Code compiled with general code percolation will not necessarily raise an exception when an exception condition exists. When an exception condition exists for a boosted instruction and the branch is taken, this condition is ignored as it should be. However, it is also ignored when the branch is not taken. The garbage value returned may eventually cause an exception but there is no guarantee. However, the output will likely be incorrect. Since the program has an error (i.e., an exception condition exists), it is valid to produce incorrect output. However, from a debugging point of view, a detectable error has become undetectable, which is undesirable. Therefore, code should first be compiled with restricted code percolation until the code is debugged. Then general code percolation can be turned on to improve the performance. This approach may not be suitable for critical applications such as transaction processing where unreported errors are not acceptable.

# 6 Experiments

The purpose of this study is to analyze the cost-effectiveness of the three scheduling models. In the previous section we analyzed the cost with respect to the amount of hardware support required by each model. In this section we analyze the performance of each model for superscalar and superpipelined processors.

## 6.1 Methodology

To study the performance of the three scheduling models, each model has been implemented in the superblock scheduler of the IMPACT-I C compiler.
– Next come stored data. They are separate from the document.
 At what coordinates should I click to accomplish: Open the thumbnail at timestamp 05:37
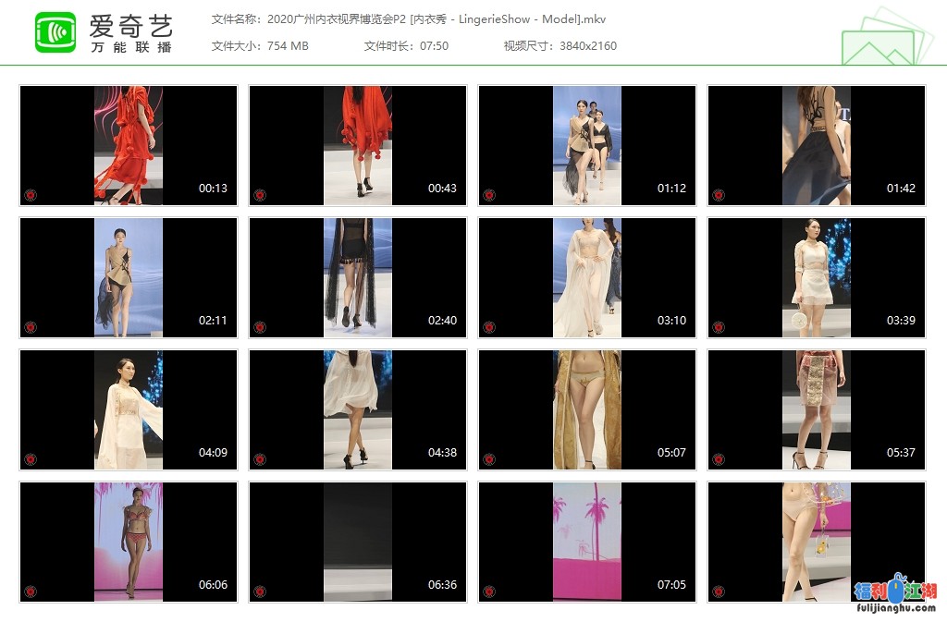(817, 409)
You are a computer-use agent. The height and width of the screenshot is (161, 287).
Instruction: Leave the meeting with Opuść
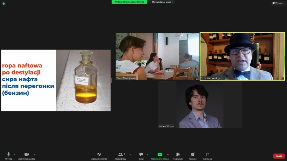pos(279,156)
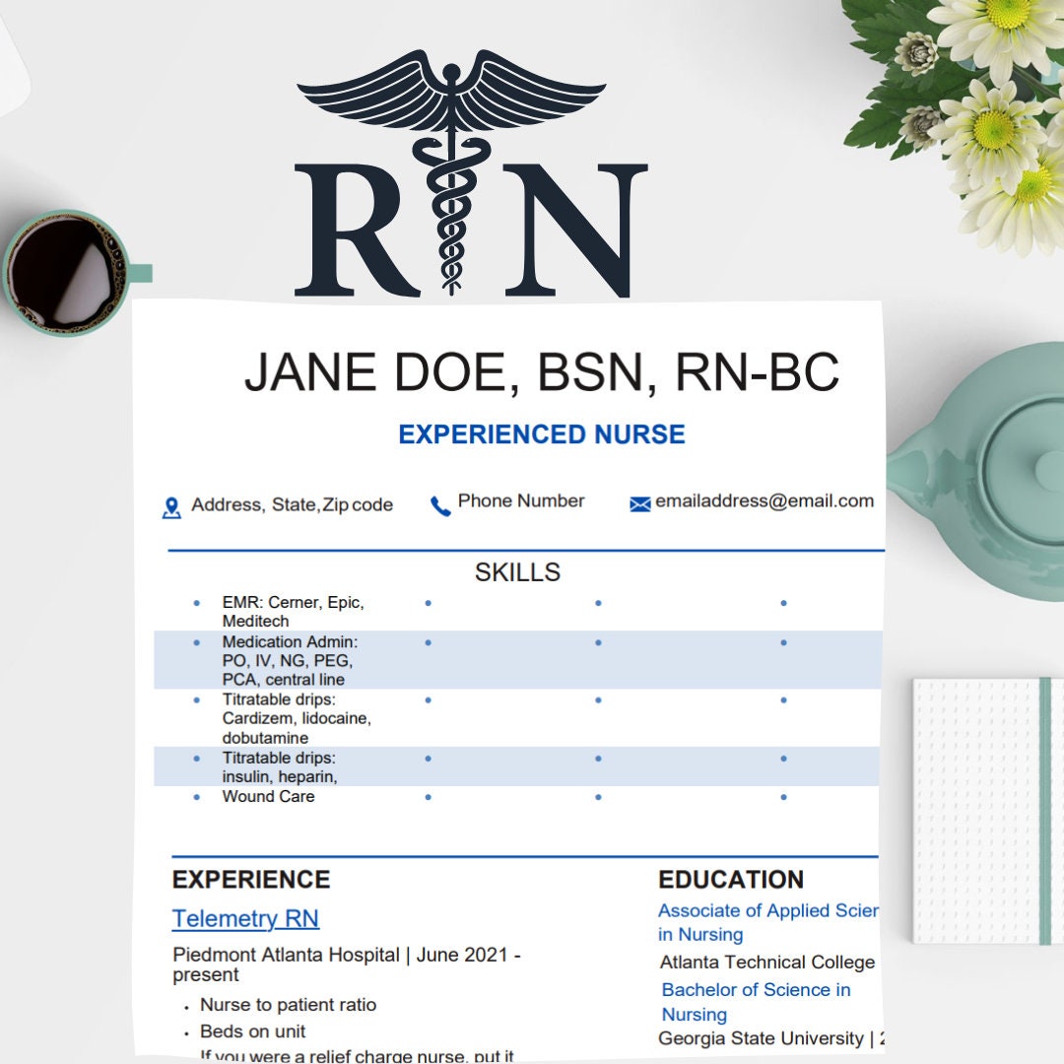Viewport: 1064px width, 1064px height.
Task: Click the emailaddress@email.com address
Action: (764, 500)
The IMPACT-I C Compiler [4] is a retargetable, optimizing compiler designed to generate efficient code for superscalar and superpipelined processors. The performance of code generated by the IMPACT-I C compiler for the MIPS R2000 is slightly better than that of the commercial MIPS C compiler <sup>6</sup> [5]. Therefore, the scheduling results reported in this paper are based on highly optimized code.
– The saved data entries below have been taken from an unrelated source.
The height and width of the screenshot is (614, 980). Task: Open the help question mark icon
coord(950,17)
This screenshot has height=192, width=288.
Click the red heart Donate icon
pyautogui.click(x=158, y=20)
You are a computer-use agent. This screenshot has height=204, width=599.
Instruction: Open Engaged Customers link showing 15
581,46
The IMPACT-I C compiler uses profiling to form superblocks. The profiler measures the execution count of every basic block and collects branch statistics. A machine description file is used to characterize the target machine. The machine description includes the instruction set, microarchitecture, and the scheduling model. The microarchitecture is defined by the number and type of instructions that can be issued in a cycle and the instruction latencies.

To evaluate the performance of a scheduling model on a specific target architecture, a benchmark was compiled using the composite profile of 20 different inputs. Using a different input than those used to compile the program, the best and worst case execution times of each benchmark are derived. The worst case is due to long instruction latencies that protrude from one superblock to another superblock. For the benchmark programs used in this study (Table 1), the difference between the best case and the worst case execution time is always negligible. The results presented in Section 6.3 are the harmonic mean of the speedup numbers of all benchmarks using the worst case execution time to calculate the speedup.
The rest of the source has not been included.